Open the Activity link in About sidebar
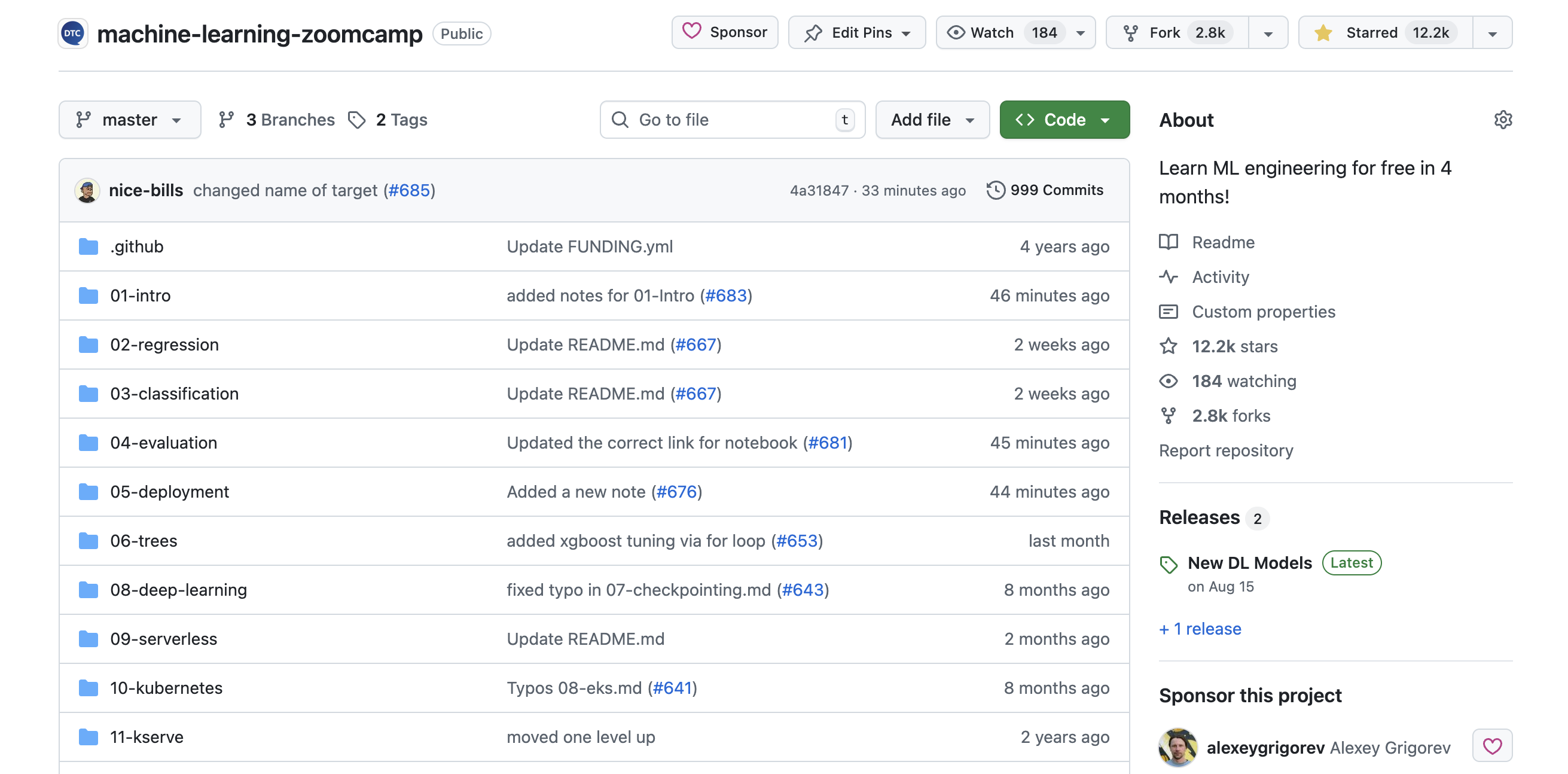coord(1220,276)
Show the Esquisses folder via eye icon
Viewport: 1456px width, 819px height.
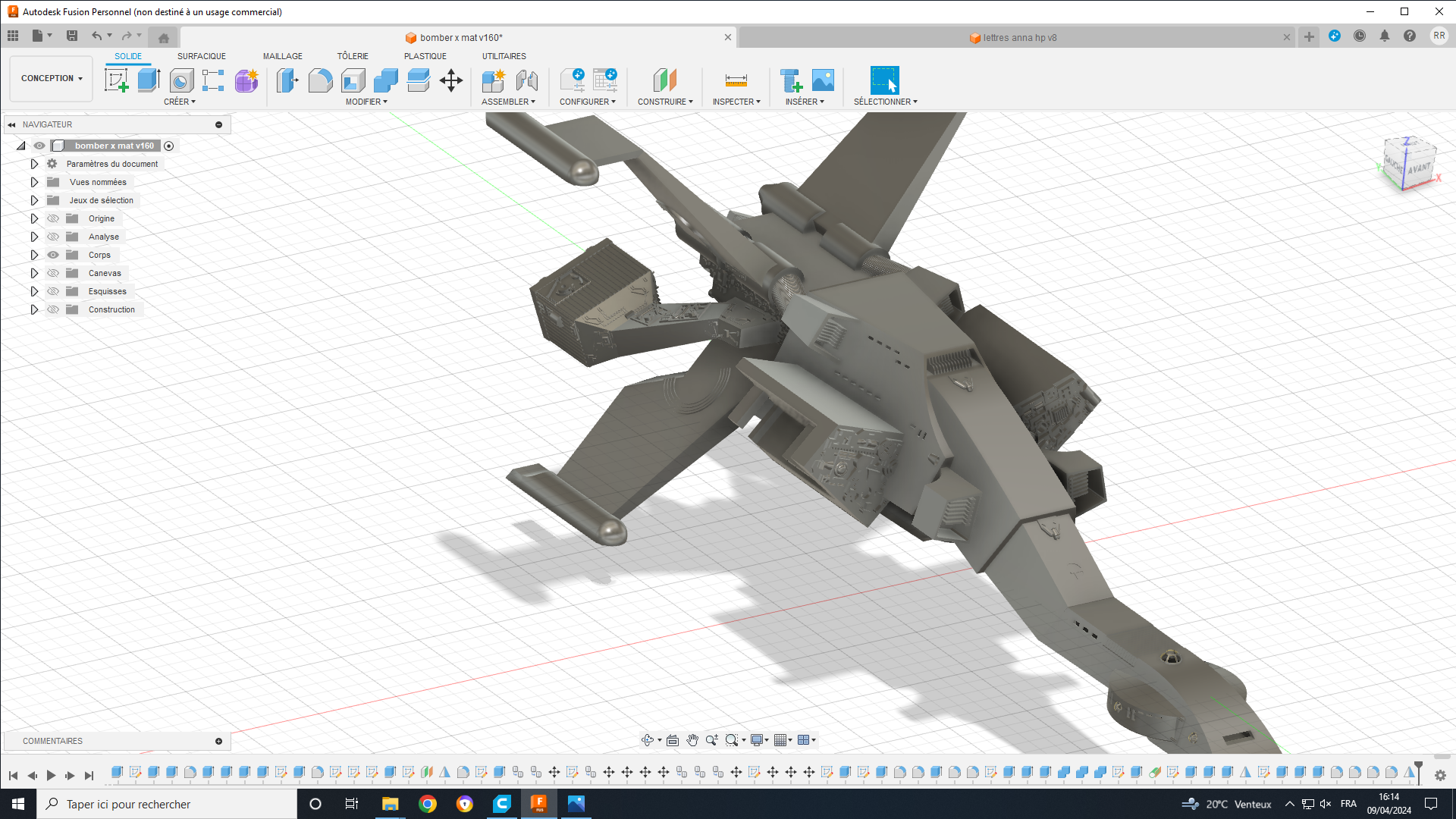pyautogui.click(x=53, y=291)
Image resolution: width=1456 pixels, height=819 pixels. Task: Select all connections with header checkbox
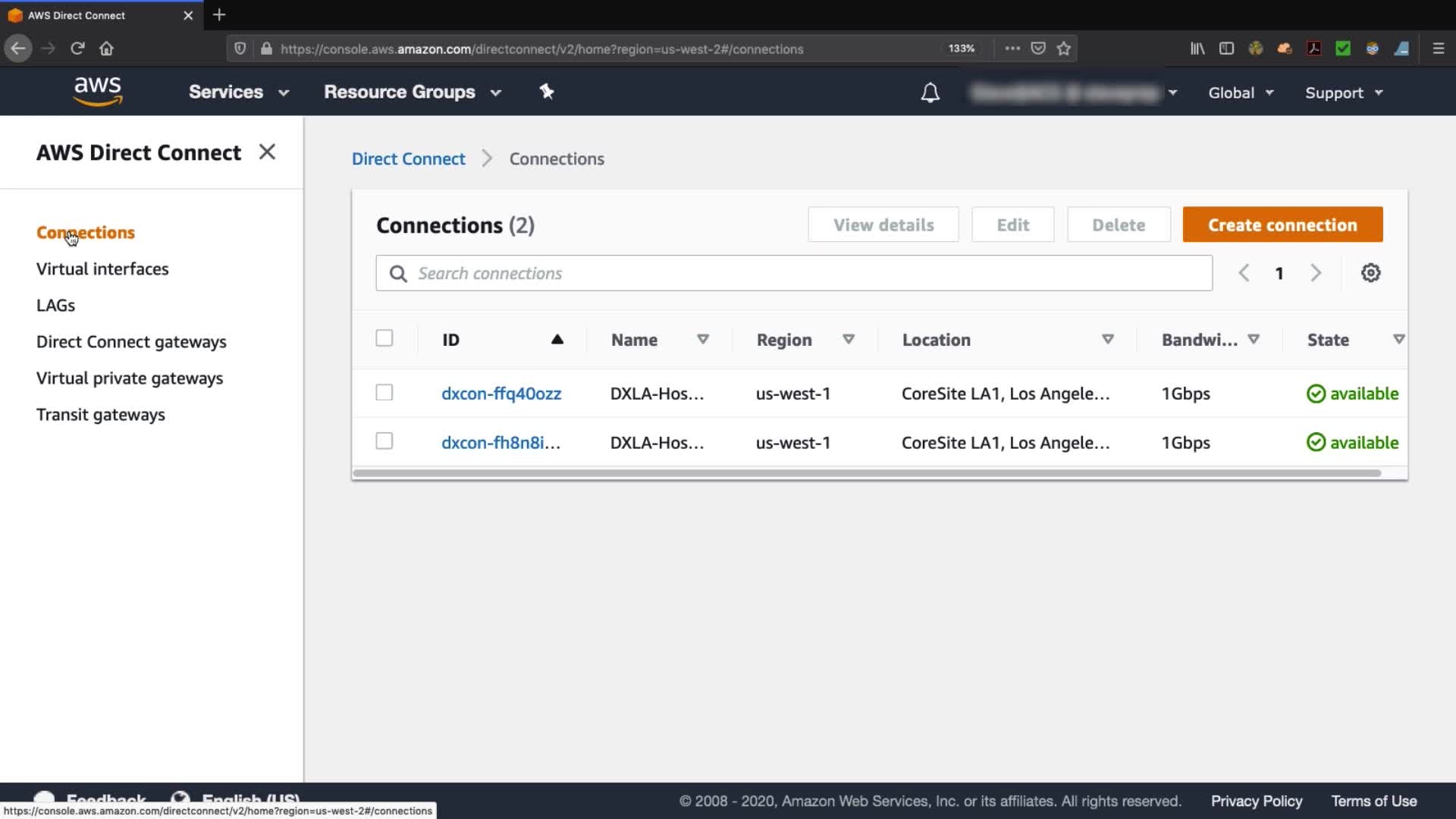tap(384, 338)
┄┄┄┄┄┄┄┄┄┄┄┄┄┄┄┄┄┄┄┄
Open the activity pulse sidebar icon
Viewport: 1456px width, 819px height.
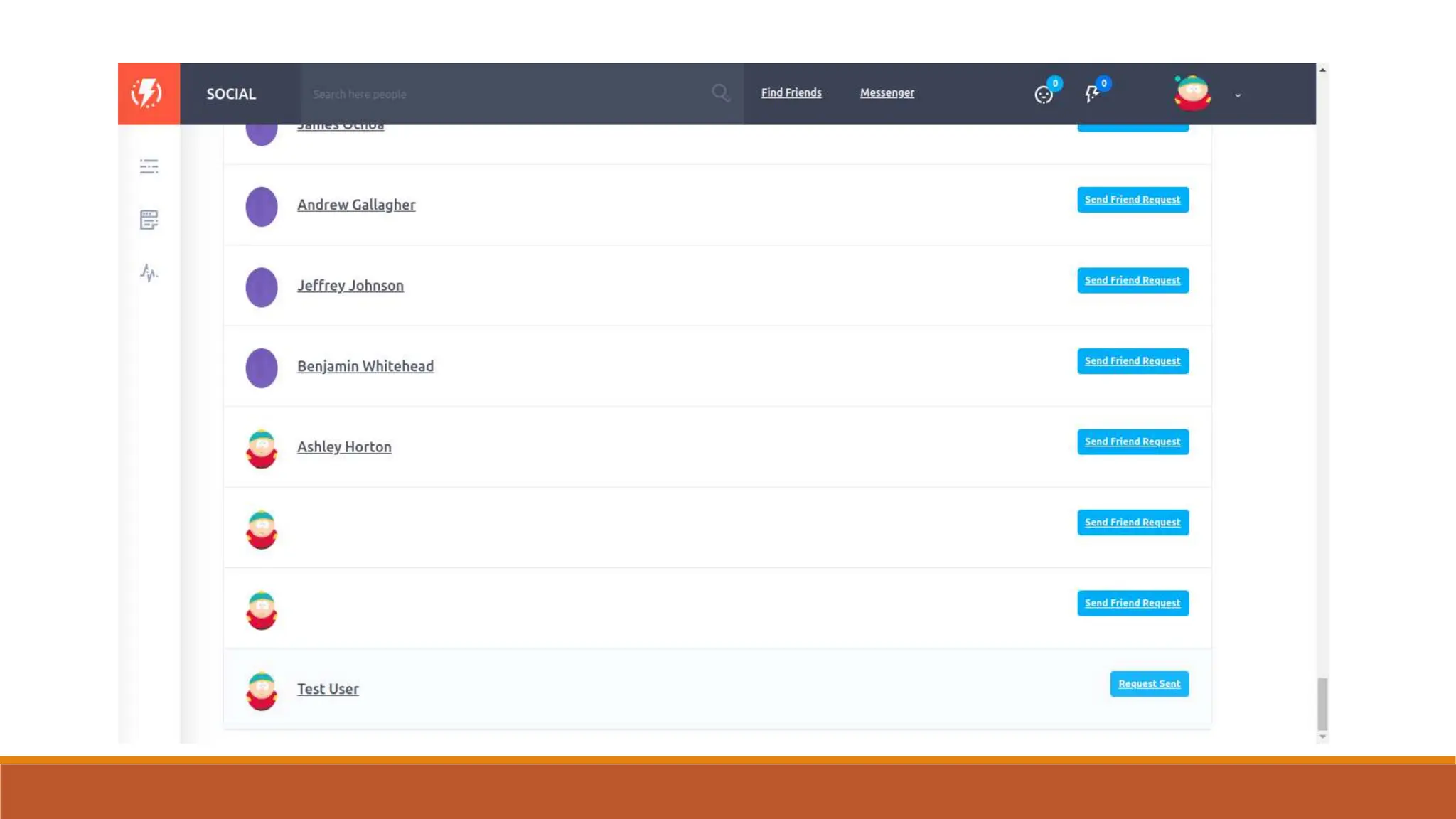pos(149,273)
┄┄┄┄┄┄┄┄┄┄┄┄┄┄┄┄┄┄┄┄
▸ **The problem**
Every line containing the word "icon" should be copied from the material.

▸ **Answer space**
Show the Esquisses folder via eye icon
Open the activity pulse sidebar icon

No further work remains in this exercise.